Leave out the pictures, and copy exactly the lines from the line with "Viewport: 357px width, 342px" through the last line of the data below.

Data records
+===+

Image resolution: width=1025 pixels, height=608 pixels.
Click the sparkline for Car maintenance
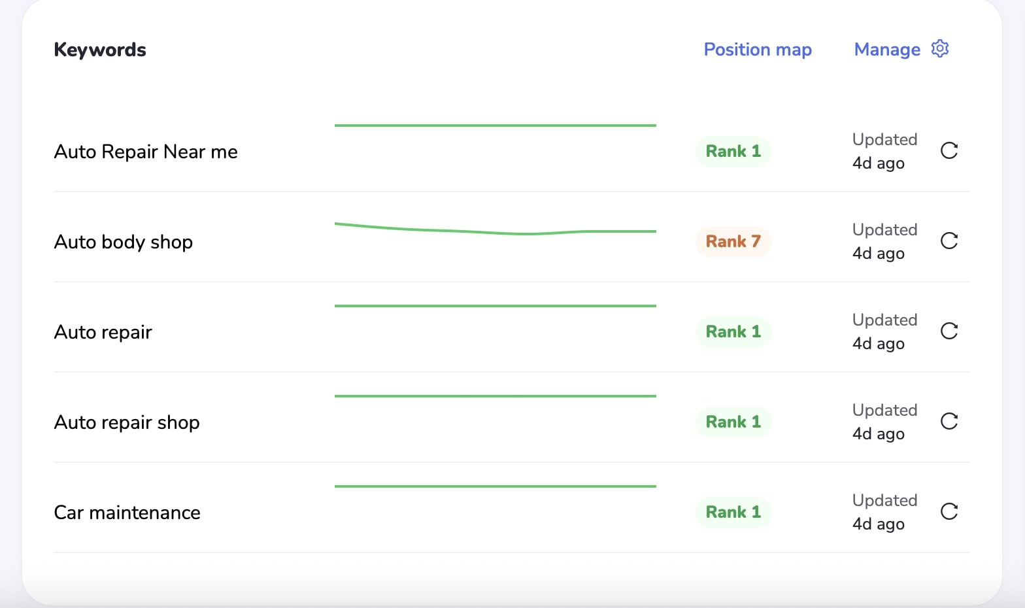[x=496, y=486]
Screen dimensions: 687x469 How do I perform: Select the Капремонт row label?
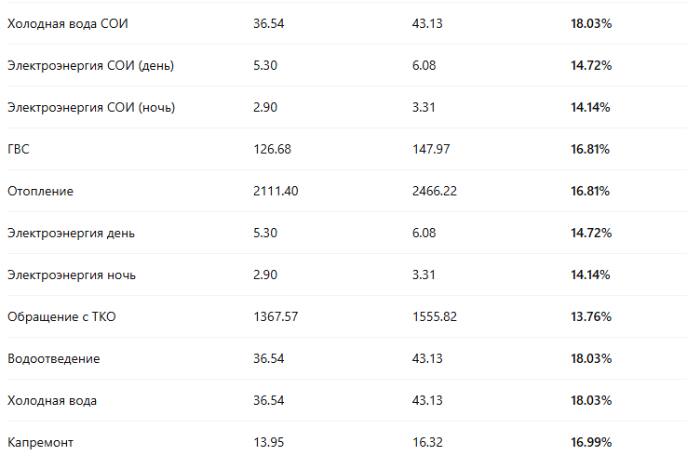pos(40,443)
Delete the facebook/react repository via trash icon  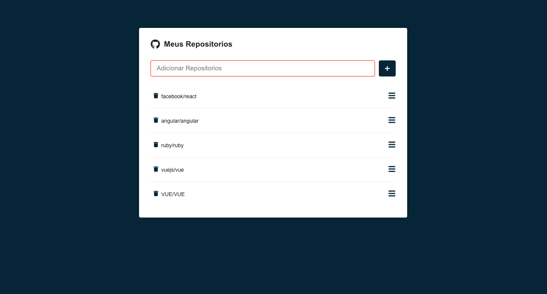[156, 96]
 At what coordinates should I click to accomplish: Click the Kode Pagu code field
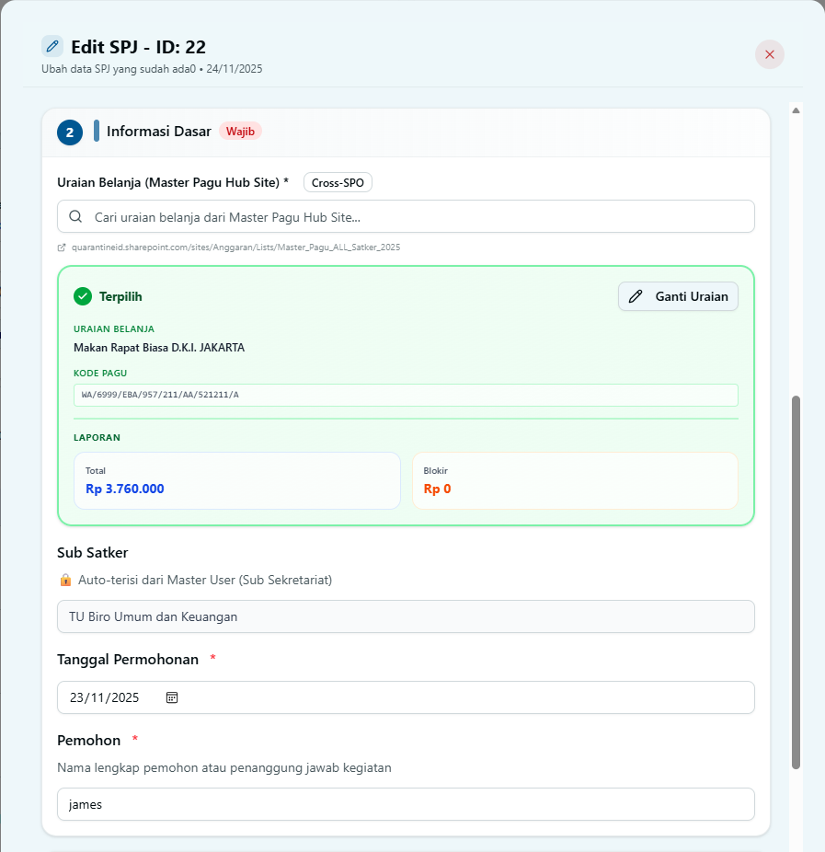pos(406,395)
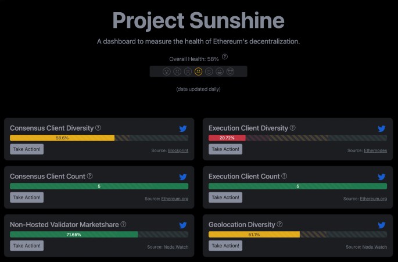
Task: Follow Node Watch link in Geolocation Diversity card
Action: pyautogui.click(x=374, y=247)
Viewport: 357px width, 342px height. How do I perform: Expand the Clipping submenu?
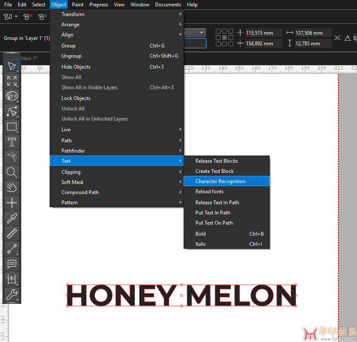(x=71, y=172)
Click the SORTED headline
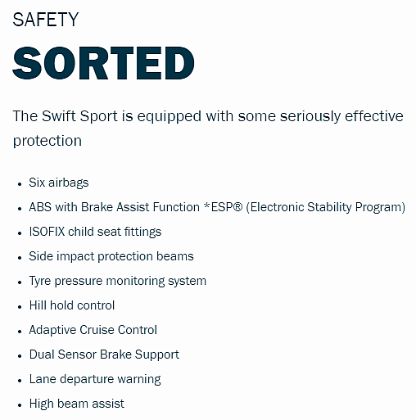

+===+

Answer for the task.
Viewport: 357px width, 342px height. How do I perform: Expand the Clipping submenu?
(x=71, y=172)
Click the SORTED headline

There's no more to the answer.